● GIVEN TEXT:
☆ ☆ ☆
Applying Genomics to Cancer
Genomics is the study of complex sets of genes, how they are expressed in cells (what their level of activity is), and the role they play in biology. Another way to think about it is as a small network of genes and how they work together to influence the cancer’s biology and response to treatment.
The Human Genome Project identified approximately 25,000 genes of the human genome. Research continues to obtain the necessary knowledge that would allow genomic information to impact treatment planning for cancer. Actionable insight from genomic information comes from understanding how these genes interrelate and what those resulting functions are, in addition to our knowledge of their sequences or forms.
Though genomics and genetics may sound similar and are related, each focuses on different information.
Broadly speaking, genetics is the study of how inherited traits are passed from one generation to the next through the genes, and how new traits appear by way of genetic mutations or changes. These traits may be characteristics such as eye or hair colour.
A predisposition to certain types of diseases can also be passed through the genes, such as the BRCA1 gene and the BRCA2 gene, which normally help control cell growth. A person who inherits an altered version of the BRCA1 and/or BRCA2 gene(s) has a higher risk of developing breast and ovarian cancer. There are breast cancer genetic tests for both the BRCA1 gene and the BRCA2 gene but these are different from the Oncotype DX® test for invasive breast cancer, which is a genomic test.
A genomic test, such as the Oncotype DX test for invasive breast cancer, looks at groups of genes and how active they are. This activity can influence how a cancer is likely to grow and respond to treatment. Unlike a breast cancer genetic test, the Oncotype DX breast cancer test does not provide information about a person’s inherited genetic make-up; instead it looks at genes in a patient’s breast tumour to understand how these genes interact and influence the tumour’s behaviour.
As the study of genomics advances, the application of genomic information is expected to enhance the diagnosis, prognosis and treatment of many different diseases, including cancer.
The key to effectively using clinical genomics to improve cancer treatment and outcomes lies in determining which sets of genes and gene interactions affect different subsets of cancers. Genomic Health is conducting studies in an effort to understand which patterns of gene expression, within a tumour are linked to a response to cancer therapy or to the likelihood that the cancer will return or metastasise. The results of these genomic studies and research can then be used to develop clinically validated tests that provide the genomic profile of an individual's tumour, helping understand whether patients are likely to benefit from and respond to cancer therapies such as tamoxifen (for breast cancer) or chemotherapy, or whether those patients are likely to experience a recurrence of their cancer.
☆ ☆ ☆
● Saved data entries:
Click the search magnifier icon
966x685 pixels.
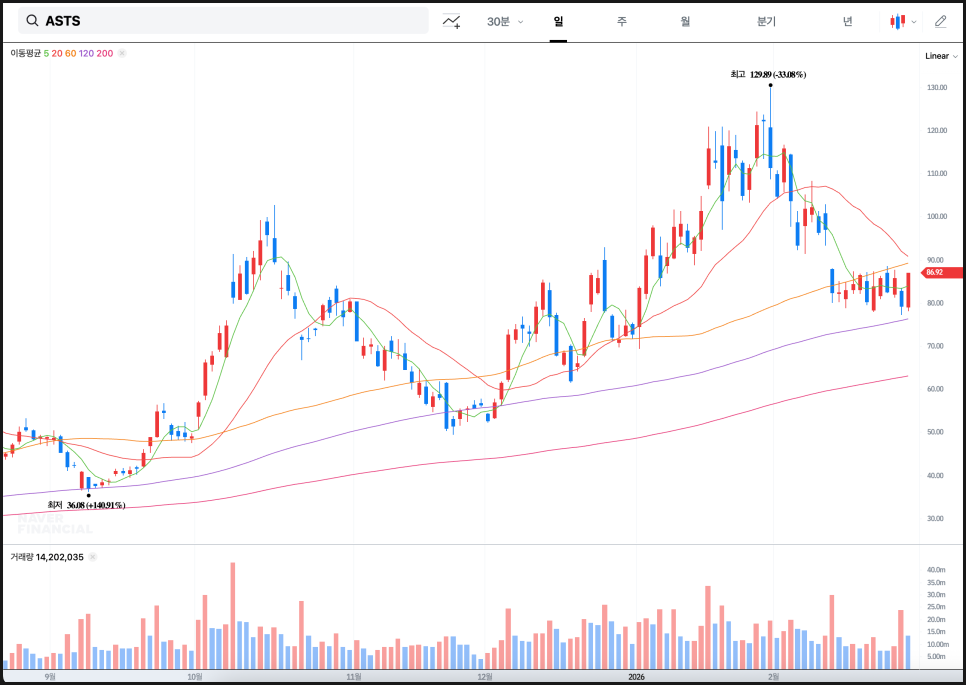pos(33,21)
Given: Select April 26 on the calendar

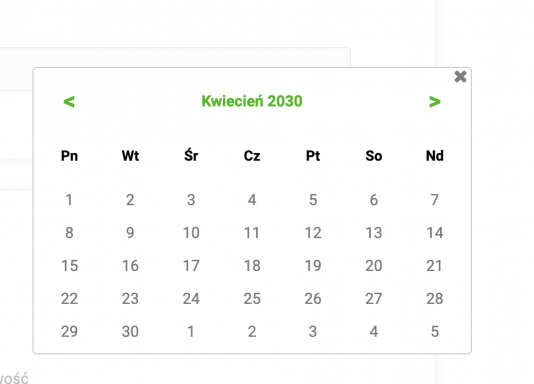Looking at the screenshot, I should click(313, 299).
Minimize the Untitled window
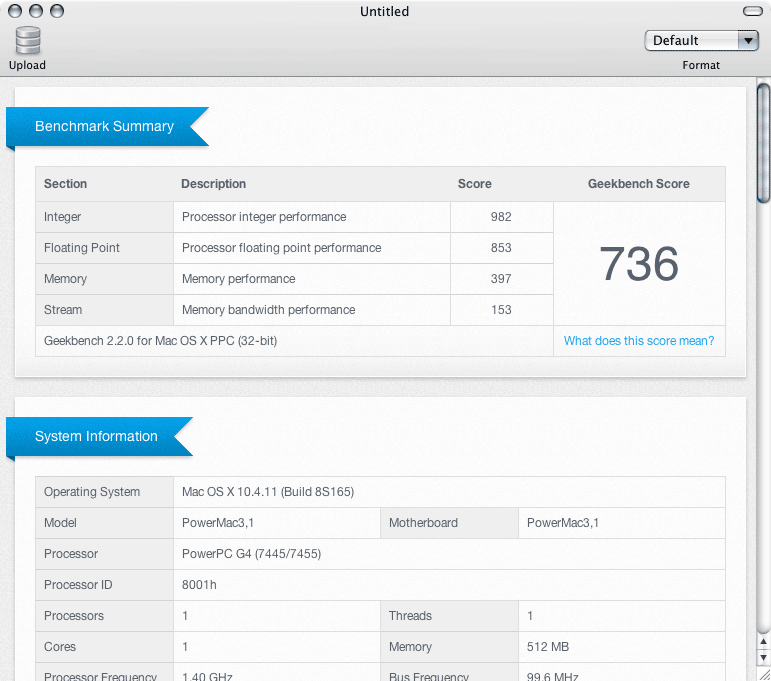 [x=35, y=11]
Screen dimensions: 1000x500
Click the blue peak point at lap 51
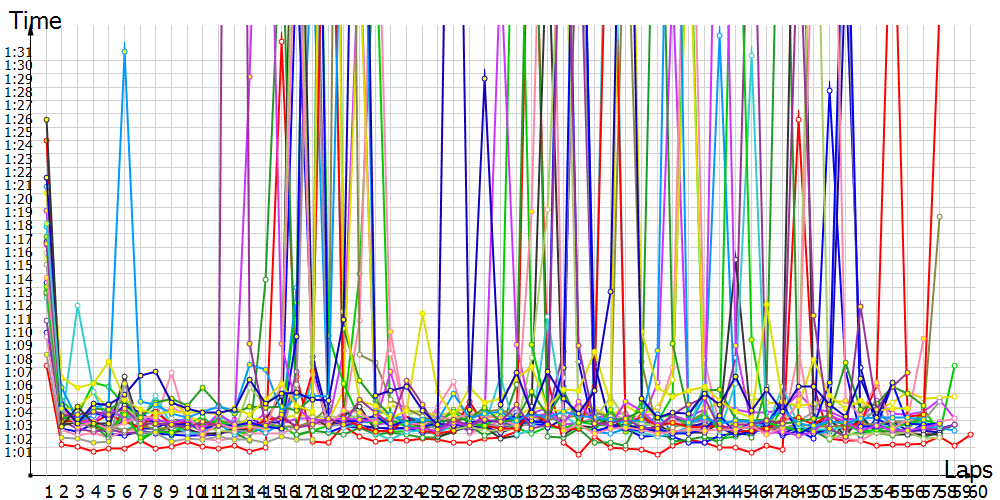829,90
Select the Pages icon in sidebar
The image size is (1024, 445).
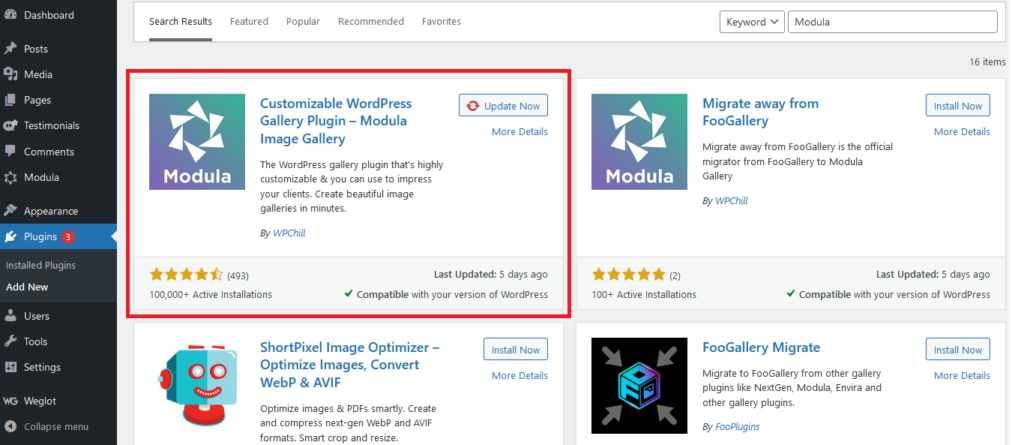[10, 100]
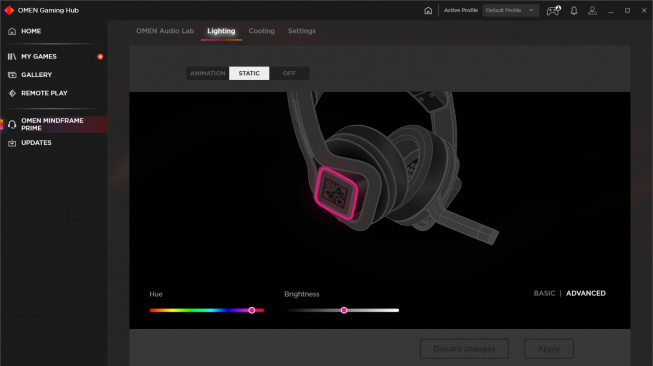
☆ ☆ ☆
● REQUIRED WORK:
[1] Print a section of the passage on genomics and cancer word for word, starting with "The key to effectively" and going on through "of their cancer.".
[2] Answer these questions from the passage on genomics and cancer:
(a) About how many genes of the human genome did the Human Genome Project identify?
(b) An altered version of the BRCA1 and/or BRCA2 gene raises the risk of which two cancers?
(c) Which therapy does the passage name for breast cancer?

● SOLUTIONS FOR EACH TASK:
[1]
The key to effectively using clinical genomics to improve cancer treatment and outcomes lies in determining which sets of genes and gene interactions affect different subsets of cancers. Genomic Health is conducting studies in an effort to understand which patterns of gene expression, within a tumour are linked to a response to cancer therapy or to the likelihood that the cancer will return or metastasise. The results of these genomic studies and research can then be used to develop clinically validated tests that provide the genomic profile of an individual's tumour, helping understand whether patients are likely to benefit from and respond to cancer therapies such as tamoxifen (for breast cancer) or chemotherapy, or whether those patients are likely to experience a recurrence of their cancer.

[2]
(a) Approximately 25,000
(b) Breast and ovarian cancer
(c) Tamoxifen